Martin se limpió la frente e hizo un ademán de asco.
—Puede usted probar, si quiere —contestó—. Yo no voy a acercarme.
Barney cogió del estante un pequeño trozo de pan y avanzó hacia la jaula, observando cuidadosamente al rizado cautivo. El Vimp miró el pan con expresión escéptica mientras se endurecían los músculos de sus piernas. Luego, con un movimiento increíblemente rápido, arrancó el pan de los dedos de Barney, dejándole a cambio otra marca roja en la parte interior de su mano.
—¡Vamos, eres un asqueroso…! —exclamó Barney con súbita ira, dirigiéndose al Vimp a través de los barrotes.
El Vimp se acurrucó junto a los barrotes como un pequeño jorobado, sus negros ojos brillando malignamente. Empezó a silbar y a hacer pequeños y feos ruidos con su garganta. Barney sintió que su rostro se tornaba rojo al ver que el animal daba saltos sobre una escuálida pata, se comía el pan y emitía pequeños ruidos que denotaban un malicioso contento.
Barney tomó asiento en un sillón. Su mano temblaba al apoyarse en el brazo del mismo.
—Esa cosa es capaz de hacer perder el dominio a cualquiera —murmuró, mientras se curaba su mordida mano; luego miró tristemente a Martin—. ¿Cómo puede mostrarse tan vil? ¿Qué habrá que hacer para arrancarle una reacción agradable?
—Nada puede arrancar una reacción agradable de esas bestias —repuso Martin, irritado—. No tienen la más pequeña partícula de bondad.
—Pero… debe haber algún medio de llegar hasta ellos —dijo Barney, frotándose pensativamente la barbilla—. Mire aquí —añadió de pronto—. Estamos recibiendo toda suerte de cartas. Los Vimps le molestan a usted y me molestan a mí… pero hay alguien que no se siente molesto.
Hugo Martin, incrédulo, entornó los ojos.
—Yo creía que todo el mundo hablaba pestes de ellos —dijo.
Barney observó al Vimp durante un momento, y luego buscó en su escritorio.
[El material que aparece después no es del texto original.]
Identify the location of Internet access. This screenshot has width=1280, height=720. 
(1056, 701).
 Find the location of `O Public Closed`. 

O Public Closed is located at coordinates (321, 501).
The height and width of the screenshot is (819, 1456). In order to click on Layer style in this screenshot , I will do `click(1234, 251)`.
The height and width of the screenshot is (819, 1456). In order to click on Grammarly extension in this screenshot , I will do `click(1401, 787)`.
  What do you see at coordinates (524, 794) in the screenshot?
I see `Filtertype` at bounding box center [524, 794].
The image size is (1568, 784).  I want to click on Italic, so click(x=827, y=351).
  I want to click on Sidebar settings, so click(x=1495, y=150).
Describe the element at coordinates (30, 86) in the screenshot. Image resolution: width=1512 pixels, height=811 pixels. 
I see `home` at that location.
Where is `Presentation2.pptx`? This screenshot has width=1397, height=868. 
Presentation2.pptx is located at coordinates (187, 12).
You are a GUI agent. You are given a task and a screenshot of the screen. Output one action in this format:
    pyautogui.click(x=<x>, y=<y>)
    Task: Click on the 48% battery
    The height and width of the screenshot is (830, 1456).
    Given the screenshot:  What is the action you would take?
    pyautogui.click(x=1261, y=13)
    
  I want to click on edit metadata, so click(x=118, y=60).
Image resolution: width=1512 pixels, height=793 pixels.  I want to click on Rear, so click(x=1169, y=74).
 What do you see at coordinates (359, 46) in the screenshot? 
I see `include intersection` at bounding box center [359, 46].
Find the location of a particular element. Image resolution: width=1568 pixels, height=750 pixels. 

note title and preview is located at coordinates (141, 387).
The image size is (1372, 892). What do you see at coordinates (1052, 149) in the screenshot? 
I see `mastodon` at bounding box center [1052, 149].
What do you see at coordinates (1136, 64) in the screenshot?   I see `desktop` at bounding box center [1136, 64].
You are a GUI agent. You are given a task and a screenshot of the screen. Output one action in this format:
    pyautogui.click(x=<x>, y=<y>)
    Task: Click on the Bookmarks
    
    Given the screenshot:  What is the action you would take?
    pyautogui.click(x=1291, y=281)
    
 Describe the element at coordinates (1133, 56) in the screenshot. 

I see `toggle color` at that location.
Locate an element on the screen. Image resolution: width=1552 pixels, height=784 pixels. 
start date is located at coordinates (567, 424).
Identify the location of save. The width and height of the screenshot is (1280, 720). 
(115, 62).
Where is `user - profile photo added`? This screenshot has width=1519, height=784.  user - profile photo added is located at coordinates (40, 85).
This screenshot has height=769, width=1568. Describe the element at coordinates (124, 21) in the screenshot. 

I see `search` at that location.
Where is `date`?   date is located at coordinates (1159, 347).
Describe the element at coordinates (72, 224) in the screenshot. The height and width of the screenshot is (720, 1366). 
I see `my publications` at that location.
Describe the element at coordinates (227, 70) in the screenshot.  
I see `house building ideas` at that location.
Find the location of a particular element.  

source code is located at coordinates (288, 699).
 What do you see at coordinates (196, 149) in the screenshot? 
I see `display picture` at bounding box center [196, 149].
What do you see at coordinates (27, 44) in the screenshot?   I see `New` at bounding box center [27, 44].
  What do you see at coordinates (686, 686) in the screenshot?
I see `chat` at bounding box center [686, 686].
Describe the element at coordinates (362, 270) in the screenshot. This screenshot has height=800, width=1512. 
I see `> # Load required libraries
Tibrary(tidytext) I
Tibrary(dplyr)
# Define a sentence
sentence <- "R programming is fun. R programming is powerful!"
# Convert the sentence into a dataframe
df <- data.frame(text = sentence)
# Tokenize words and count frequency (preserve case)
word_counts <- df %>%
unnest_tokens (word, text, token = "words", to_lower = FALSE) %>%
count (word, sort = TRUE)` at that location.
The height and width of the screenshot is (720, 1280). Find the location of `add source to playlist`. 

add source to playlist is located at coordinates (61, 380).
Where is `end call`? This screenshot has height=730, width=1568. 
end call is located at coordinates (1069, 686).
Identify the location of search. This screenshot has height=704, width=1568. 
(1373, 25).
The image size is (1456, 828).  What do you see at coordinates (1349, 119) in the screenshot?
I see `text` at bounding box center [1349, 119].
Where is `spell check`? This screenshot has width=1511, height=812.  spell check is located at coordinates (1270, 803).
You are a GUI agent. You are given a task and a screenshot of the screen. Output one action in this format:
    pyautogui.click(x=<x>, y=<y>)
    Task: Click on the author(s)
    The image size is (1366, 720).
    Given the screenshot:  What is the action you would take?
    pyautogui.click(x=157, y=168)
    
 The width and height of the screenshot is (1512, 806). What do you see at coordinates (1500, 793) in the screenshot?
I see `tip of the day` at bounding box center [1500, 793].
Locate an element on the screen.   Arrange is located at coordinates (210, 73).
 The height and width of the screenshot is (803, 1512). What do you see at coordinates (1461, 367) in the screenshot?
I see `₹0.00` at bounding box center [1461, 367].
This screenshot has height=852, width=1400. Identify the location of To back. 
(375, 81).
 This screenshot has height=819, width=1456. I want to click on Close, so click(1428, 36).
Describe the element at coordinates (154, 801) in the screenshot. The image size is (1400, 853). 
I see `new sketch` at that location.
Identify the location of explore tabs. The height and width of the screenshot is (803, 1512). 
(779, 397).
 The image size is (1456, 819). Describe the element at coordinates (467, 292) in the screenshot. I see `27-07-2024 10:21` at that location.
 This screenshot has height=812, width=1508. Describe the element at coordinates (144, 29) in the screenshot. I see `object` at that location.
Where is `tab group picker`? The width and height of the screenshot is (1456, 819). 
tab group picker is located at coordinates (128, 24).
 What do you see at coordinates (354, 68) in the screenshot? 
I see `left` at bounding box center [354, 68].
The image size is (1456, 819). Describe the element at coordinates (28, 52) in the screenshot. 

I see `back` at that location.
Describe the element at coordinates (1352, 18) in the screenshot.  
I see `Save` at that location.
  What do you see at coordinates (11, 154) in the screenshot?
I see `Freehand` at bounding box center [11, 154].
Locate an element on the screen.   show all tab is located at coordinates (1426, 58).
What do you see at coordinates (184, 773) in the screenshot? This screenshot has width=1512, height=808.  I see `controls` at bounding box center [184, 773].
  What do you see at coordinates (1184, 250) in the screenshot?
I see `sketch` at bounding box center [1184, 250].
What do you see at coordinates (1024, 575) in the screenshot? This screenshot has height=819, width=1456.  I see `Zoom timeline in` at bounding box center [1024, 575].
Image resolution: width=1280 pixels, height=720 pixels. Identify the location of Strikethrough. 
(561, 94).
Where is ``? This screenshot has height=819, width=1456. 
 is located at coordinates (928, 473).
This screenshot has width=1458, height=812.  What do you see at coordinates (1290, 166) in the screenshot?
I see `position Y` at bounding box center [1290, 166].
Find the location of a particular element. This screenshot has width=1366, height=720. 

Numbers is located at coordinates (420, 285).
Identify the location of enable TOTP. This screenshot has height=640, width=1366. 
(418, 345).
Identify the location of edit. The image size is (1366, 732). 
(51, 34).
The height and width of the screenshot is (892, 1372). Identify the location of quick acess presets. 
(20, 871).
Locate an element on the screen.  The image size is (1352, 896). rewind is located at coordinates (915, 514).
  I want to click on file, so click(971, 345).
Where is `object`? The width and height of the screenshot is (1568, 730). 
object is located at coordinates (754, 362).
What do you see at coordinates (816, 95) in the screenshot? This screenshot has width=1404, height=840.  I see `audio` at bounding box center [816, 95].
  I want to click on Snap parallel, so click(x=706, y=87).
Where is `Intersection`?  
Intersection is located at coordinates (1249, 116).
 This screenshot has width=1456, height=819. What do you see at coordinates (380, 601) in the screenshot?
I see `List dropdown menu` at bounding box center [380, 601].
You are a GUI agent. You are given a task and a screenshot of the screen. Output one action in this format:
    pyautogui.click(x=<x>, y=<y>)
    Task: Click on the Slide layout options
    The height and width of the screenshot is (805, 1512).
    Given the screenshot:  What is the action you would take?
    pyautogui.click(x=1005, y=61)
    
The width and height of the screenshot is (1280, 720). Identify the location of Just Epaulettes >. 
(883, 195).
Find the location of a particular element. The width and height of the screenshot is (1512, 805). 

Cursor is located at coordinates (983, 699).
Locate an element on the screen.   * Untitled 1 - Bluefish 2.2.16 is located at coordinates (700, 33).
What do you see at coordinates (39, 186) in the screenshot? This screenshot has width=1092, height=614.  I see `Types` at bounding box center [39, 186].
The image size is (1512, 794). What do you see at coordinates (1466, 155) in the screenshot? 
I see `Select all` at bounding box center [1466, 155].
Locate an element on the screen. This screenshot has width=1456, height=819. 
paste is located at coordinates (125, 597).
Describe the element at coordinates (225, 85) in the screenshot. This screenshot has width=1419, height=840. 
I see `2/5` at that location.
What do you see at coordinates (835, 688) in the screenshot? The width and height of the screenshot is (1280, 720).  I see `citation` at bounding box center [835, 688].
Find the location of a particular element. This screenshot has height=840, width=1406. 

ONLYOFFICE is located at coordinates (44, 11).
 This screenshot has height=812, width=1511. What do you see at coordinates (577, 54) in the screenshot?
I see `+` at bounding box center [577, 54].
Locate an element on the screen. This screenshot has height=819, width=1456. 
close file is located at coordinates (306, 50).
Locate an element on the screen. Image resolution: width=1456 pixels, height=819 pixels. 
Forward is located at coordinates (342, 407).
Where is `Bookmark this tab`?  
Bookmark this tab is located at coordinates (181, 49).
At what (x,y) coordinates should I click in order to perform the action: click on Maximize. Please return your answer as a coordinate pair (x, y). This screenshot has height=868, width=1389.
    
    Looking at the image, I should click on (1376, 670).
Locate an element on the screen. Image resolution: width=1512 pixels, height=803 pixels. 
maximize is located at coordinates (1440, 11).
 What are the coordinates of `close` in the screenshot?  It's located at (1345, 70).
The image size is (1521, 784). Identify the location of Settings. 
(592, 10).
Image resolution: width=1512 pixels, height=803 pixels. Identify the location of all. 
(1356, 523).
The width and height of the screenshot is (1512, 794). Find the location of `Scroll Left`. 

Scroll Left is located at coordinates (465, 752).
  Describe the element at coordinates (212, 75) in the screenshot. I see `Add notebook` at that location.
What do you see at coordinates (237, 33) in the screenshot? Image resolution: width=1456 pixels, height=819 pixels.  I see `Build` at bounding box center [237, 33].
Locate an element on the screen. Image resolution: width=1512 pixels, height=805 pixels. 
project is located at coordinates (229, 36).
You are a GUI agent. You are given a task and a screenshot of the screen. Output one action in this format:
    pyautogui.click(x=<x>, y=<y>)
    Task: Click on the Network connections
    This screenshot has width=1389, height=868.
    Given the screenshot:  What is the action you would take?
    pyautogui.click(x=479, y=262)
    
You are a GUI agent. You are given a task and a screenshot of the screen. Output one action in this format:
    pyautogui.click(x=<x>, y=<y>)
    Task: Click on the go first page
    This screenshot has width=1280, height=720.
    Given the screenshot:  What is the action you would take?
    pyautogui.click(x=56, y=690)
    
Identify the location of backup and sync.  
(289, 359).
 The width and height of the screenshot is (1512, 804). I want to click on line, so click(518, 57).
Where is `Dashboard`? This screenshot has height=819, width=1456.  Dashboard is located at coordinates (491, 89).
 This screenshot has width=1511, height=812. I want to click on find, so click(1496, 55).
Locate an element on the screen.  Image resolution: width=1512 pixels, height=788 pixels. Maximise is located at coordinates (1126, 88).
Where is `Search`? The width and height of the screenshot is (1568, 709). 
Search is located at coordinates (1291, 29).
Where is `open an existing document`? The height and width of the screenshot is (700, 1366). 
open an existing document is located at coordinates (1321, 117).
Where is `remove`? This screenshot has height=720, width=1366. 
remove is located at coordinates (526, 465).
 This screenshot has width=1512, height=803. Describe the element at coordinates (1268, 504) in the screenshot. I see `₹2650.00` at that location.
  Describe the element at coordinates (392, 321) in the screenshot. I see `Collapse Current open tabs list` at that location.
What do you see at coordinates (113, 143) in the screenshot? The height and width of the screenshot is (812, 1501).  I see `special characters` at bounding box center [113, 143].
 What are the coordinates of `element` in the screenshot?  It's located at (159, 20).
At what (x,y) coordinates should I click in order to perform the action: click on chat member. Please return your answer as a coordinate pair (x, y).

—Todo el mundo no —contestó—. Aquí hay una carta que llegó ayer de la Oficina de Traducciones.
Sacó un ancho rollo de pergamino con una faja de papel oficial.
—¿De la Oficina de Traducciones?
—Sí. Procede de algún lugar de la India, y dice lo siguiente: “A nuestros hermanos del Oeste. Os recordamos que la materia no es nada y que sólo el espíritu prevalece. Los cuerpos son materia, tanto los cuerpos de este mundo como los de los otros mundos de Dios. El que ha aprendido a ignorar la materia, ha dado el primer paso en el camino de la verdadera comprensión. Esos seres que llamáis Vimps no son otra cosa que materia y, por lo tanto, pueden ser ignorados, y de esta forma se volverán inofensivos”.
Barney dejó de leer.
—No dicen cómo —contestó—. La carta no dice más. Pero, ¡caramba! Hay otras cartas. Como la firmada por un monje franciscano. Este monje aconseja, para librarnos de ellos, la plegaria y el ayuno. O bien la de unos recién casados, que dicen que los Vimps no se vieron en los alrededores de la iglesia en donde ellos se casaran, pero que invadieron su cabaña por docenas el catorceavo día de su luna de miel.
Pensativo, Barney se rascó la cabeza.
—¡La religión! —exclamó Martin, levantándose de su asiento; tenía las mejillas encendidas—. ¡Eso puede ser una solución! Quizá estos seres teman a la religión. Quizá no pueden sufrir que se rece. ¡Quizá lo que tenemos que hacer para echarlos de aquí es recurrir a la religión!
Excitado, Martin empezó a andar de un lado para otro.
—¡Quizá el signo de la cruz les haga desaparecer! —añadió.
Barney entornó los ojos.
—Sí, tal vez esto tenga un ángulo religioso —dijo, contagiado por la excitación de su compañero.
Miró fijamente al Vimp, que arrinconado en un lado de la jaula, les miraba enfadado.
—Vamos a tomar un poco de café y pensaremos sobre esto —añadió Barney.
Se sentaron en la pequeña cafetería. Martin murmuraba algo para sí de cuando en cuando, mientras Barney sorbía su café y reflexionaba. Al otro lado de la calle, una multitud se había reunido en un pequeño parque, y un orador ocupaba una tosca plataforma. De pronto, una voz que hablaba a través de un altavoz llegó hasta los oídos de Barney, apartando su pensamiento de los Vimps.
—…el diablo ha vencido, como una maldición, para castigarnos por nuestros pecados —decía la voz dirigiéndose a la multitud—, y tenemos que luchar contra él. ¡Eso es lo que tenemos que hacer! ¡Tenemos que luchar contra el diablo en su propio terreno! ¡Tenemos que arrodillarnos y rezar!
La multitud se acercaba a él, bebiendo sus afiebradas palabras.
—¡El diablo ha arrojado una plaga sobre nosotros por culpa de nuestros pecados! —gritó con fuerza el evangelizador—. ¡Tenemos que hacernos fuertes y luchar contra el diablo! ¡No podemos rendirnos, porque si nos rendimos, el fuego del infierno nos quemará, y el azufre del infierno se nos meterá en las mismas entrañas! —La rica y grave voz resonó a lo largo de toda la calle—. ¡Si queremos librarnos de esto, tenemos que ponernos de rodillas y rezar! —Hizo entonces un fiero ademán y levantó el puño—. Tenemos que limpiarnos, antes de que el Señor Omnipotente nos aparte de Él.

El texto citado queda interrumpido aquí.